Price of Aid

Disturbing but worthwhile article in the New Yorker about how humanitarian aid can prolong and intensify conflict and strife. Link is just an abstract — anyone have a full copy?

16 thoughts on “Price of Aid

  1. Sadly this isn’t uncommon no matter where the aid money is going. Even in the US, some charitable agencies take a huge amount of the money for administrative purposes, advertising, etc., leaving only a small portion for those in real need.

  2. Do not confuse humanitarianism with humanitarian aid. Humanitarianism as practiced by groups like MSF have no political motives but merely are practiced to alleviate short term suffering. Humanitarian aid often has a political context to it as when countries contribute food aid in an attempt to often coerce recipient governments to act in a certain way.

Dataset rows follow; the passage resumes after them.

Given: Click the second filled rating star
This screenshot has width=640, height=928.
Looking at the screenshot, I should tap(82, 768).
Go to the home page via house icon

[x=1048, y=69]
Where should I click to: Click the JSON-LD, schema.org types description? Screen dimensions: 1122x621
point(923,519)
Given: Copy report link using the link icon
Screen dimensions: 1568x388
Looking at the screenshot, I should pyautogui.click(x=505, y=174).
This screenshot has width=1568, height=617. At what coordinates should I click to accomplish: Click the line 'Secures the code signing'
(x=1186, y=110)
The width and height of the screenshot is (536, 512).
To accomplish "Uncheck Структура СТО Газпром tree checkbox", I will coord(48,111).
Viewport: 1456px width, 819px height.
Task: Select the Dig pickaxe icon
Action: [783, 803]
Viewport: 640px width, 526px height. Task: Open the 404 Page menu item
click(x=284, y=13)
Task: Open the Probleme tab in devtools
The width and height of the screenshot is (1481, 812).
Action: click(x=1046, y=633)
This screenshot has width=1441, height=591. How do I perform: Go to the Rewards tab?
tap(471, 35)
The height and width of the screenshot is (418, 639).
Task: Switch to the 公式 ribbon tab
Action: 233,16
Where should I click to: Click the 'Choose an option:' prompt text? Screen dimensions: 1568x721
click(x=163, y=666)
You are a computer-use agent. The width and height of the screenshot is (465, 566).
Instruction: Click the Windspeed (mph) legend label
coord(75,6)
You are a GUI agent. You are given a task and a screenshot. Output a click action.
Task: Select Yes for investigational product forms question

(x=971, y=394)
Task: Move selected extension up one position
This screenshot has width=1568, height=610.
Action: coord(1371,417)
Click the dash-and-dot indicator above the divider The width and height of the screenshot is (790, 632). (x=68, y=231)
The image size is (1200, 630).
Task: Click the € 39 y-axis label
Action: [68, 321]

    The business of aid is a complex one and often does in fact prolong conflicts or make populations and governments reliant on the international community but I agree with Joe in that we are less than human if we sit back and let political realities dictate how and if we should help alleviate the suffering of others.

  3. It is worth a certain level of inefficiency to help those in extreme need. The questions to ask are whether more good is being than harm, and also whether any group of people is being treated in an intolerable way.

  4. The best way to be sure that aid goes directly to people most needing it, is to actually travel to the areas involved – which is what many church groups do. Sadly, many people, including myself, are not so keen on going to the areas of the world that are really desperate and quite unsafe. So, in lieu of that, donating to small groups that travel to countries in need is a very good alternative (my sister-in-law goes with a nursing group attached to a college in NY every year). For myself, I only donate to groups that give the money directly to people – I avoid “clearing houses” such as United Way, etc. as they use a percent of the total donations in their overhead to in turn divvy up the money to other charities, who in turn, use a portion as their overhead, etc.

  5. The benefits and problems wrought by aid is a complex problem. It is probably safe to say that long term aid can become a substitute for political development and development of grass roots entrepeneurship. Committing crimes against humanity just to manipulate aid is an extreme thesis, but it needs to get aired too.

    One thing to think about. Someone in the first world is selling the guns and buying the minerals in so many Africa conflicts. Therefore I feel these crisis are global before the question of aid and refugee support hits the table.

    Harping on admin costs is a kind of a conservative obsession. Of course, its a problem. But most development organizations have a substantial volunteerism element. Try spending six months working as a professional in an African country for $200 month if you don’t believe this.

    Here’s another book on problems caused by Aid from a Zambian economist.
    Dead Aid by Dambisa Moyo

  6. Hey Matt – if you’re interested in reading more about this, there’s a book called “When Helping Hurts: How to alleviate poverty without hurting the poor and yourself” that you might enjoy reading. The authors point out the difference between relief, rehabilitation and development. Relief is going in during or after a disaster and offering immediate assistance to people who might die without it. Think of Haiti. Rehabilitation is helping people get back on their feet, back to where they were. Development is helping them move into a better future; it is improving their long-term outlook. Might be worth a read!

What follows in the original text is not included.